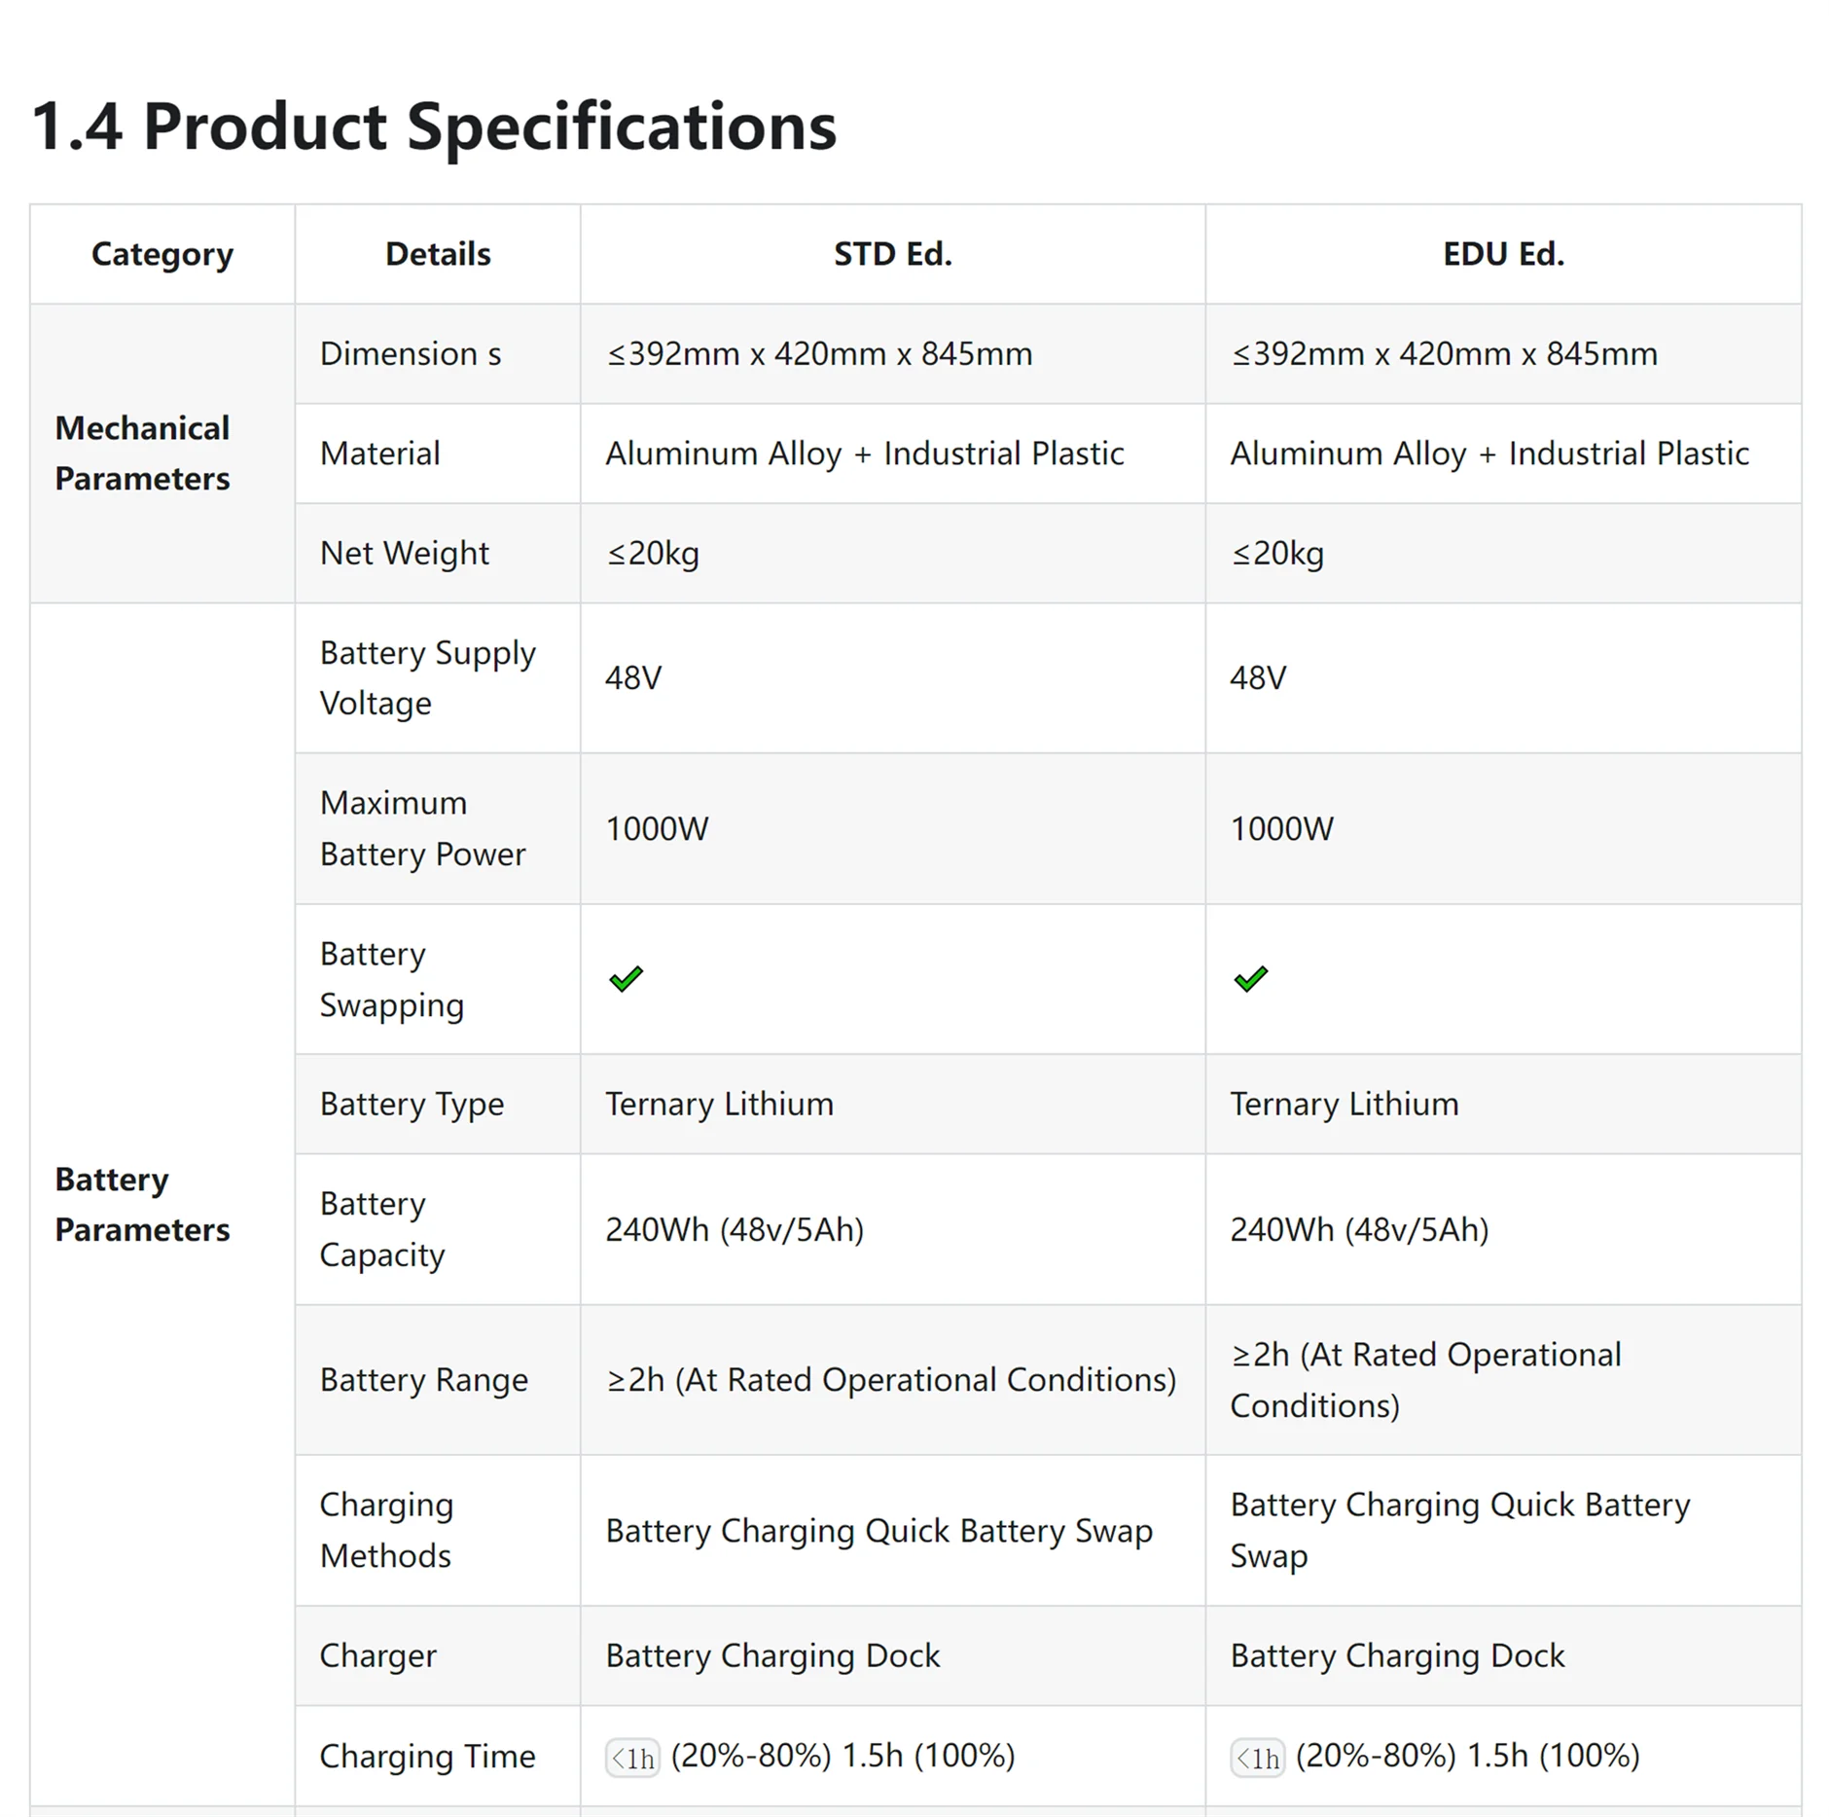Select the Details column header
The height and width of the screenshot is (1817, 1829).
pos(438,254)
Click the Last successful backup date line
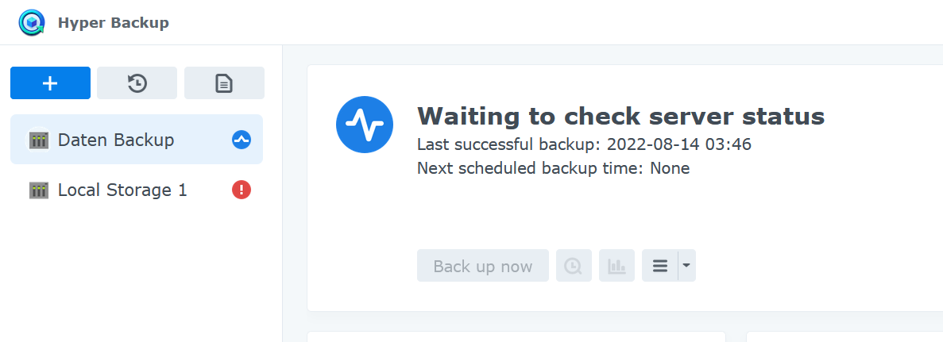 click(x=584, y=144)
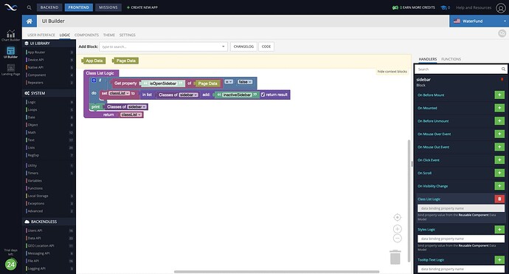This screenshot has width=509, height=274.
Task: Toggle the return result checkbox
Action: click(263, 95)
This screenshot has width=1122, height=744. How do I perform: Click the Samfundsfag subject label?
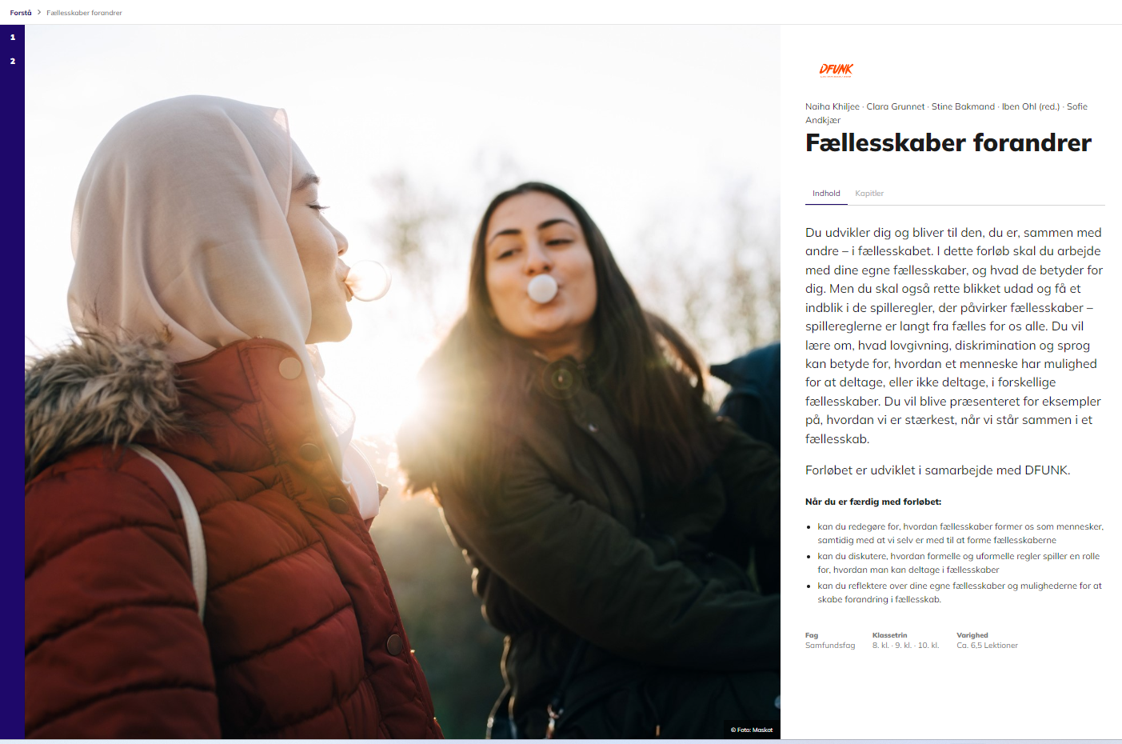[x=830, y=646]
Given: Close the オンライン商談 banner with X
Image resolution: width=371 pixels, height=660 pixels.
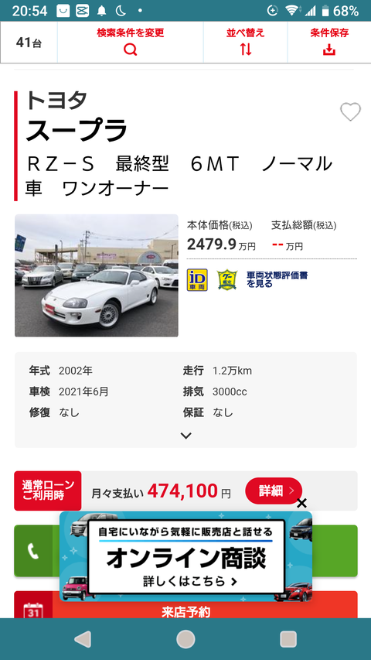Looking at the screenshot, I should (301, 503).
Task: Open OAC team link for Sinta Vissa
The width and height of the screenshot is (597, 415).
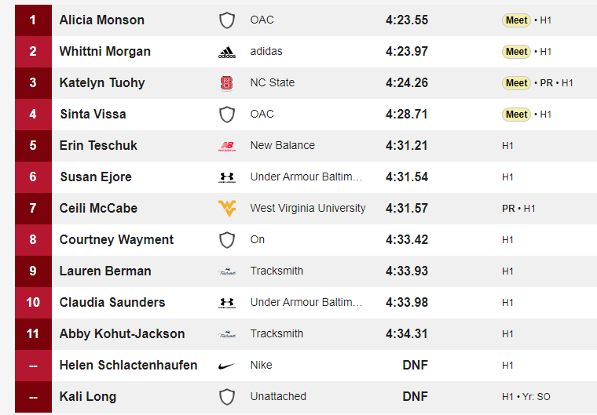Action: click(x=262, y=114)
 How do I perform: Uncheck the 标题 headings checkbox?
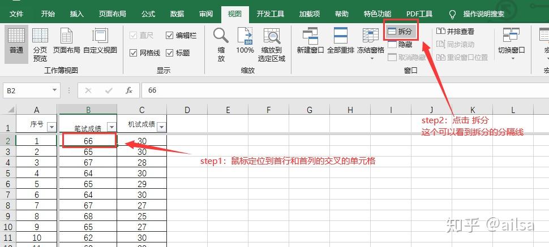[170, 53]
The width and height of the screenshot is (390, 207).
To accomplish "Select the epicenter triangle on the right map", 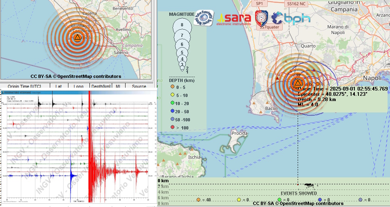I will [x=298, y=83].
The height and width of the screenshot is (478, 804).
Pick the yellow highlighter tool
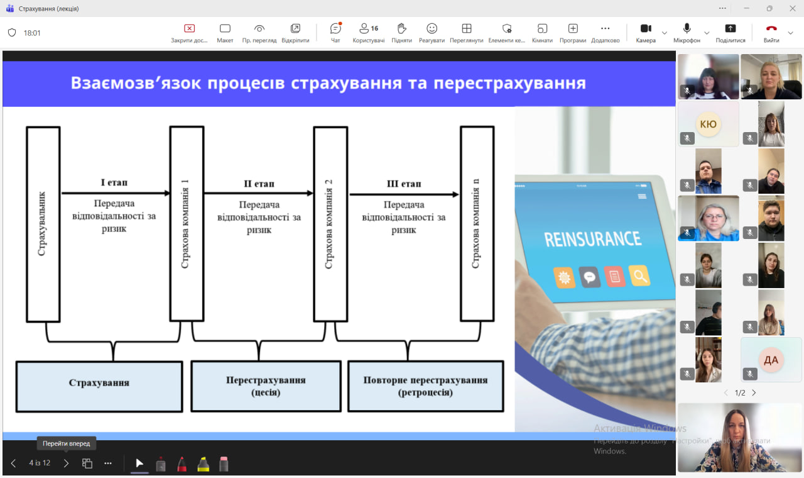[x=203, y=464]
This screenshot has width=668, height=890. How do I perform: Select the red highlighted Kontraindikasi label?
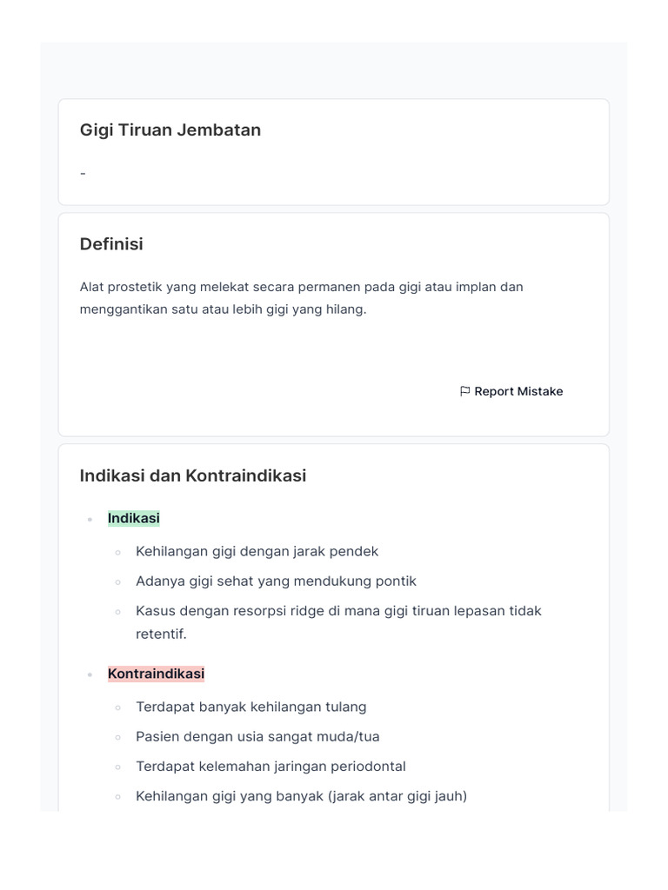(156, 674)
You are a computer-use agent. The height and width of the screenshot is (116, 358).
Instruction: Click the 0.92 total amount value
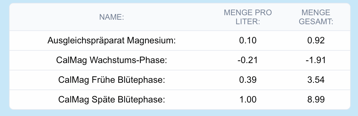pyautogui.click(x=316, y=41)
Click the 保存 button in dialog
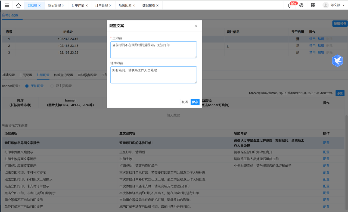 coord(195,102)
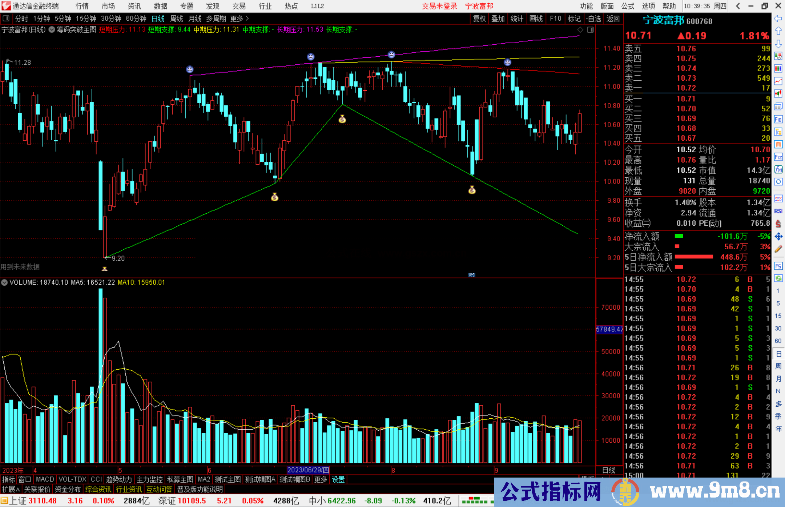The image size is (785, 507).
Task: Open the formula f(x) sidebar icon
Action: [x=778, y=169]
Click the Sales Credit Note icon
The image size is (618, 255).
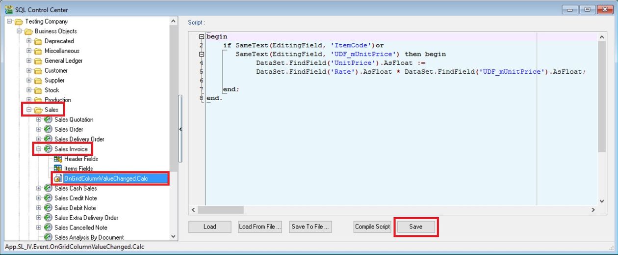click(x=48, y=198)
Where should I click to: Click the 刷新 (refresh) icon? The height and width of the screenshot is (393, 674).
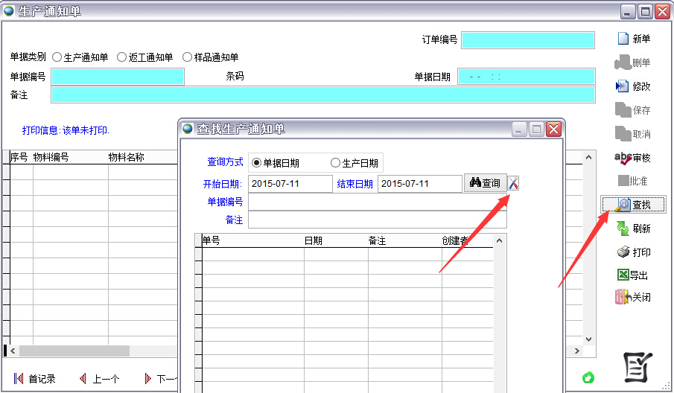tap(623, 229)
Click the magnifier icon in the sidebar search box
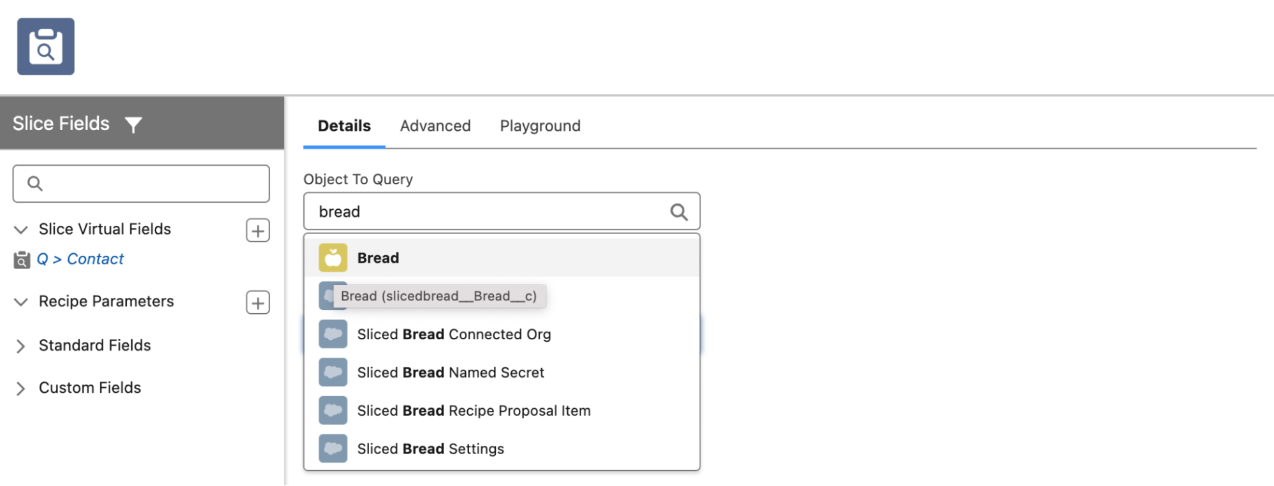The image size is (1274, 486). (x=35, y=183)
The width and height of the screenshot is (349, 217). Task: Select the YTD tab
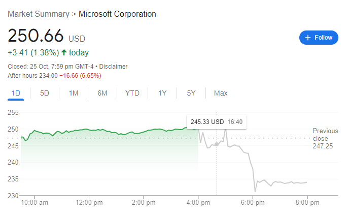click(132, 93)

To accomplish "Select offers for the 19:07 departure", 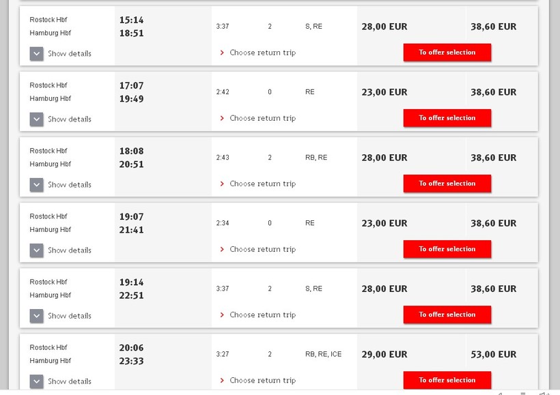I will pos(447,249).
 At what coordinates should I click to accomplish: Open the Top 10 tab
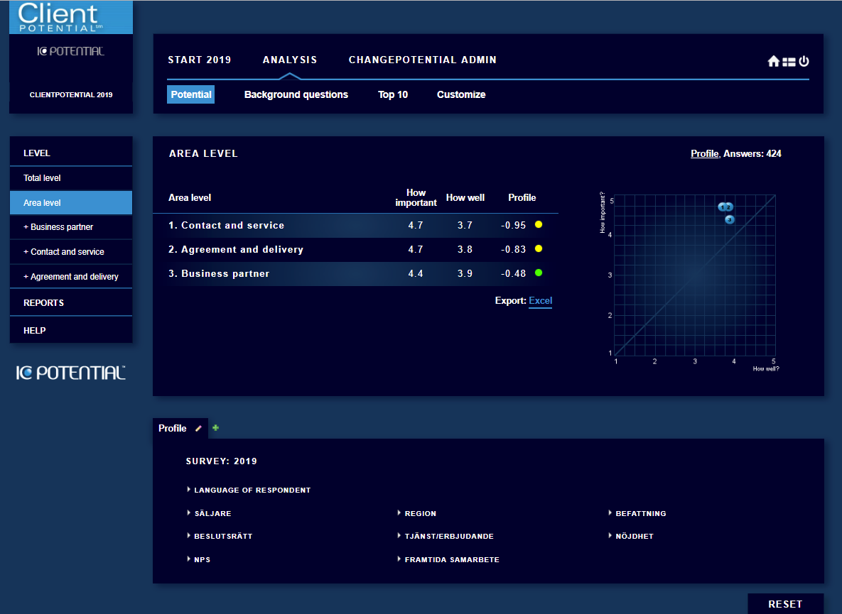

****************************************

* **Task instructions**:
Would you output only the span of the records above that opens with the line containing "The width and height of the screenshot is (597, 415)." and closes with the line containing "The width and height of the screenshot is (390, 207).", ends included and pictures dropped?

* **Answer space**:
The width and height of the screenshot is (597, 415).
Action: click(x=262, y=114)
 How do I perform: Uncheck the 标题 headings checkbox?
[170, 53]
The width and height of the screenshot is (390, 207).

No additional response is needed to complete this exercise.